## Énoncé de l'exercice
Renvoyez sans aucune modification les lignes de la liste, depuis celle qui contient « Task: Click the » jusqu'à celle qui contient « Action: tap(782, 66) », ces deux lignes comprises.

## Liste à traiter
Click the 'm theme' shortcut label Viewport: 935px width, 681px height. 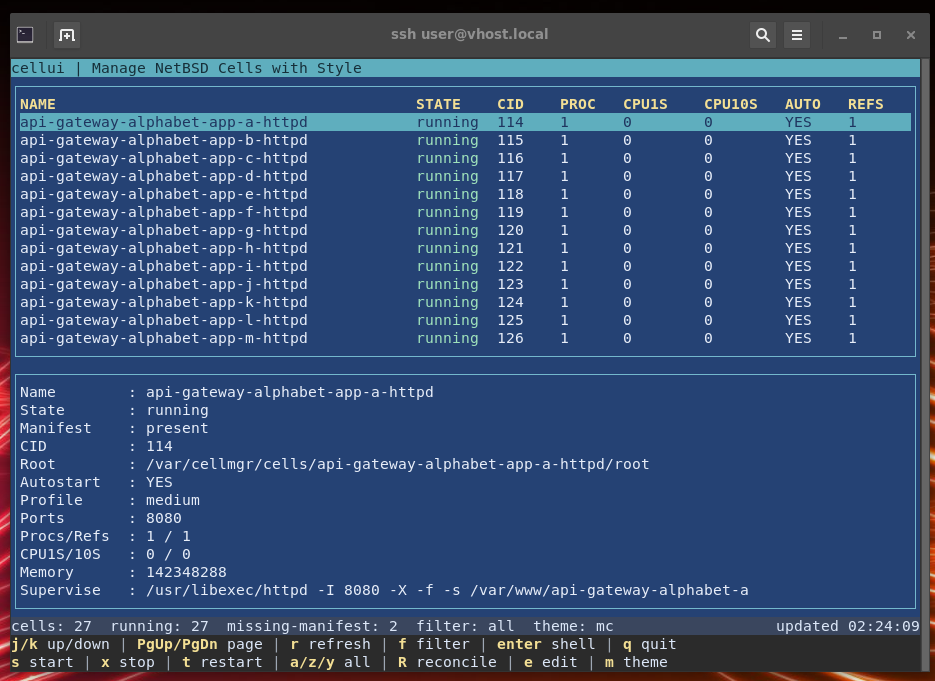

* * *

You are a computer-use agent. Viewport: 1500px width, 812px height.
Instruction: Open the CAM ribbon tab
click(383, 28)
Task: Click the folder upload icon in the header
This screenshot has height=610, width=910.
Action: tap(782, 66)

## Corrigé
Task: Click the folder upload icon in the header
This screenshot has height=610, width=910.
Action: tap(782, 66)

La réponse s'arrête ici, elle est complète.